Правда, папа, более практичный, чем мама, и не такой, как она, восторженный, попросил меня, чтобы я все-таки не бросала свой институт, ибо, как считал папа, можно сняться один раз в кино и больше никогда не получить второй роли, а быть библиотекарем — это все-таки верный и надежный кусок хлеба…
Все лето я просидела в городе, а снялась в одной лишь массовке, съемки продолжались пять дней. Я была кондукторшей трамвая, и мое лицо было видно всего в три четверти, и то издали…
Актриса, игравшая главную роль, пассажирки, проходила мимо меня, совала мне какую-то мелочь, я отрывала ей билет. Вот и вся моя роль. И не могу скрыть, что впоследствии, при монтаже, эти несколько кадров, в которых была занята я, режиссер безжалостно вырезал.
Я смотрела на героиню — пассажирку, одетую в клетчатую, отделанную мехом пелерину — и страстно мечтала о том, чтобы и мне когда-нибудь выпало такое счастье — играть главную роль в кинокартине…
Героиня была, слов нет, хорошенькая, темноглазая, темнобровая, типичная Шаганэ, та самая, о которой Сергей Есенин говорил:
— Шаганэ, ты моя, Шаганэ…
Зойка не преминула бы, наверно, сказать, что я снова ни к селу ни к городу приплела Сергея Есенина…
Героиню звали странным именем Люка, она была неточной, постоянно опаздывала, иногда всем нам приходилось ждать ее.

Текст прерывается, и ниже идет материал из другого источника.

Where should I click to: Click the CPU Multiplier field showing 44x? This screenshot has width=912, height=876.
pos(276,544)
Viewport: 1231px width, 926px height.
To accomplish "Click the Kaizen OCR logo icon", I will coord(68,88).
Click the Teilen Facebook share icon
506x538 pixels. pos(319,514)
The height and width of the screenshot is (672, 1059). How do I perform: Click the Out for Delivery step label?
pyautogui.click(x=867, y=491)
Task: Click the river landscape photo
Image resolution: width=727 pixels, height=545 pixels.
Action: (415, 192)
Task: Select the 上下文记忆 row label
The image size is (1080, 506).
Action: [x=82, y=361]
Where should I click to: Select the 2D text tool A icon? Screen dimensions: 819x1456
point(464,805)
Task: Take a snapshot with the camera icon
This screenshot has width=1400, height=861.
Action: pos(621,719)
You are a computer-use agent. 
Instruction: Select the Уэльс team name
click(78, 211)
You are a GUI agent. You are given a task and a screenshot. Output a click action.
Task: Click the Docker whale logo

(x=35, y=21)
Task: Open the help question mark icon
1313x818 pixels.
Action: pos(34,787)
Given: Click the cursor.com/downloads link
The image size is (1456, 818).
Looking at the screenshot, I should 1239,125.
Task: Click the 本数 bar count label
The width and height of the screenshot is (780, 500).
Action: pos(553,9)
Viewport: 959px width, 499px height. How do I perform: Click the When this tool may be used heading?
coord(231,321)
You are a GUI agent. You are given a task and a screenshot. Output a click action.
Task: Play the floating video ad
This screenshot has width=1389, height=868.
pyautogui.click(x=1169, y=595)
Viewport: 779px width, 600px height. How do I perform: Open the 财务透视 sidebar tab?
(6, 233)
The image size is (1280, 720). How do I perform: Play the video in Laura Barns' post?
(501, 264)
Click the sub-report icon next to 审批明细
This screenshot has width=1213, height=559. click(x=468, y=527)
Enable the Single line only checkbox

Характер у Люки был неровный, капризный, мне не раз приходилось слышать, как она ворчала, когда режиссер говорил:
— Еще один дубль. Внимание!
— Вот еще, — возмущалась Люка. — Мало ему десяти дублей, надо еще одиннадцатый. Я и так уже без сил, просто с ног валюсь. И глаза болят от этого несносного света…
А я думала, что никогда бы не устала повторять не только десять, но и сто и тысячу дублей, и пусть юпитеры горят, словно солнце, ничего, я не ослепну, я готова на все, готова не спать ночами, лишь бы быть на Люкином месте…
Но — увы! Режиссер на меня не обращал внимания, я была одной из многих статисток, которых он не старался запомнить.
И, вспоминая недавние свои мечты о том, как меня замечает некий режиссер и выбирает на главную роль и я становлюсь знаменитой кинозвездой, я ощущала непритворное чувство стыда.
Недаром кто-то, кажется Оскар Уайльд, сказал:
«Человеку свойственно прятать юношеские мечты в глубокие недра своей памяти и лишь изредка, наедине с самим собой, мысленно возвращаться к ним».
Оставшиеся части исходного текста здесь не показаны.